Start of Block

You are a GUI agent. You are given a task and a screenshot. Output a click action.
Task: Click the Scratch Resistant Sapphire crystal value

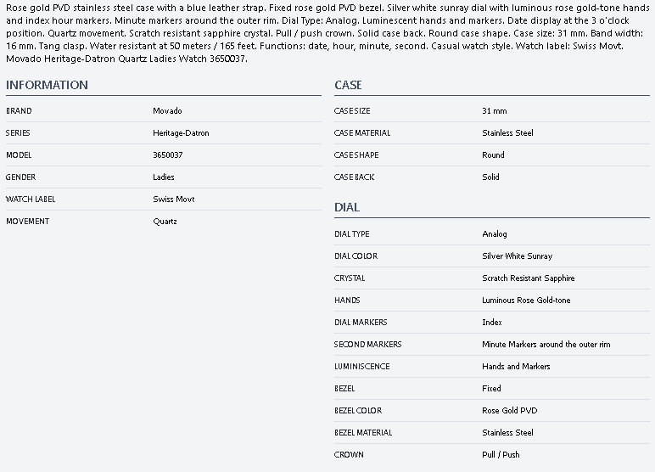coord(528,278)
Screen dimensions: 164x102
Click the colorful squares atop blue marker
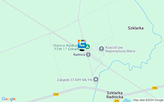82,41
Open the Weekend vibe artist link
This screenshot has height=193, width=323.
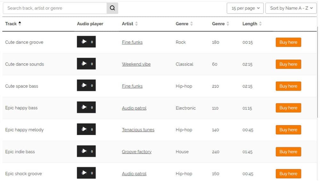pos(136,64)
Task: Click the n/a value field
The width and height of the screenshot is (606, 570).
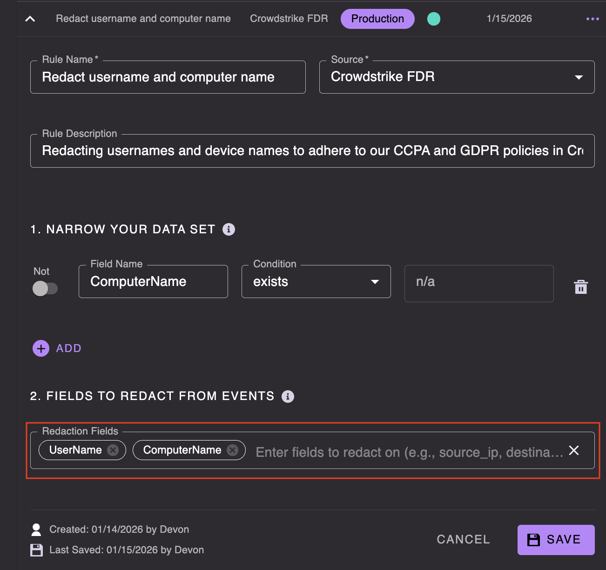Action: pos(478,282)
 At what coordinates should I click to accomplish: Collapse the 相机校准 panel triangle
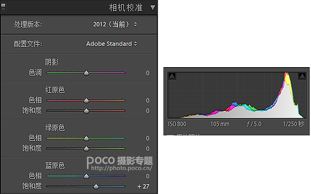[x=153, y=8]
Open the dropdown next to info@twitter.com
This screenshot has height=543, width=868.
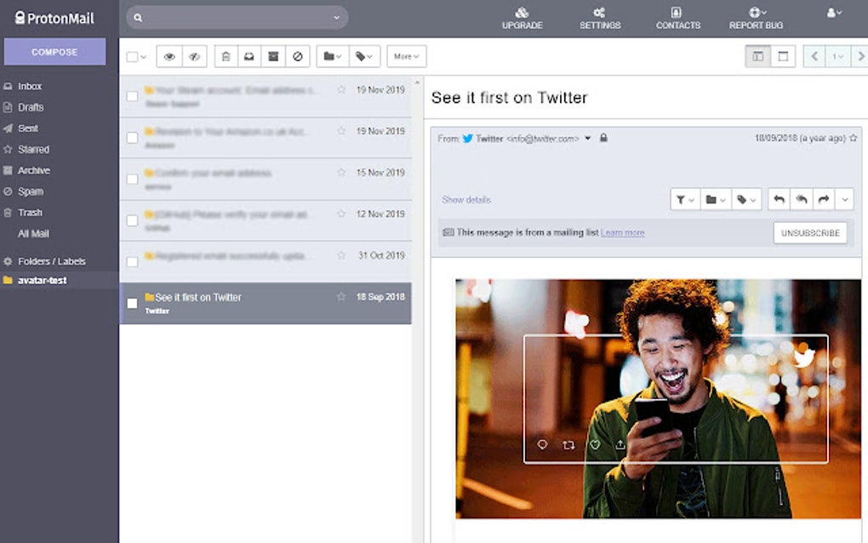(587, 138)
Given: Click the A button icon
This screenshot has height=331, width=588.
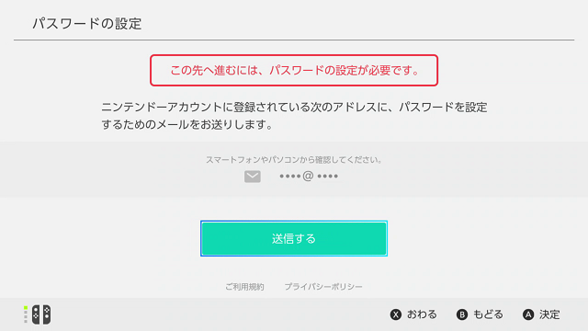Looking at the screenshot, I should tap(528, 314).
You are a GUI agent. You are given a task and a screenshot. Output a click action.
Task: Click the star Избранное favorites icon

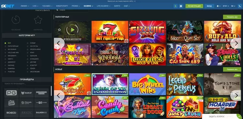tap(38, 20)
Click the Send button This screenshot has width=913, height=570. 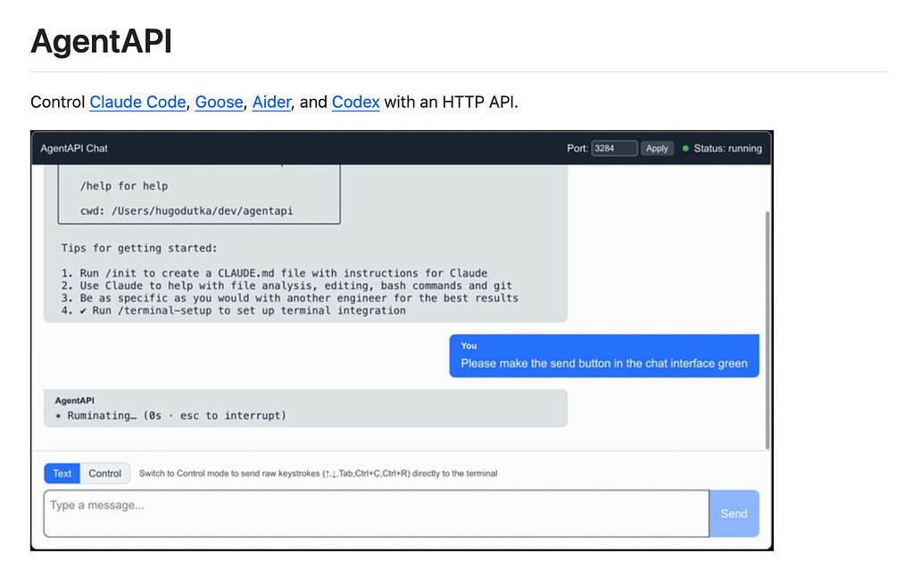(734, 513)
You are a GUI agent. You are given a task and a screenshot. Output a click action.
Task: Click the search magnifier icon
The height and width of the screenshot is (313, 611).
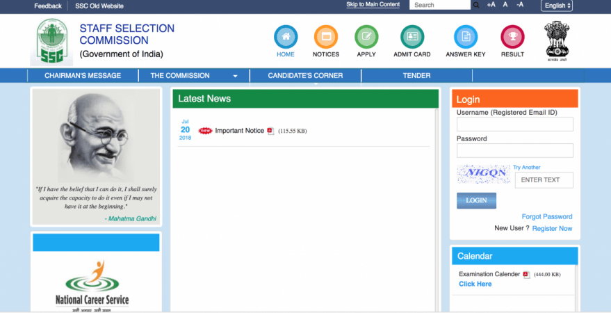click(476, 5)

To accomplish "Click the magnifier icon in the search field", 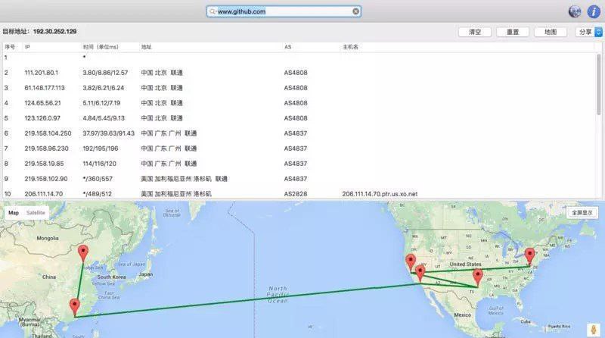I will point(213,12).
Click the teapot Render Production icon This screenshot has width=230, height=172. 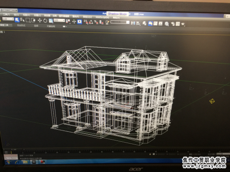click(183, 24)
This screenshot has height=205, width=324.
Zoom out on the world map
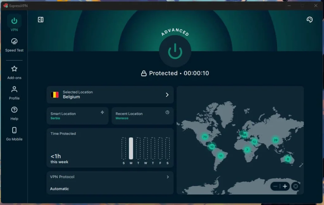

End of Block

* Work required
From the line holding "The width and" to the line holding "Given: Click the A button icon", both included, retype the entries above exactly and drop the pictures.

* Answer to this task
The width and height of the screenshot is (606, 570).
Action: pos(478,282)
 At what coordinates should I click to accomplish: Collapse the 相机校准 panel triangle
[x=153, y=8]
Open the dropdown next to info@twitter.com
This screenshot has height=543, width=868.
(587, 138)
Given: Click the A button icon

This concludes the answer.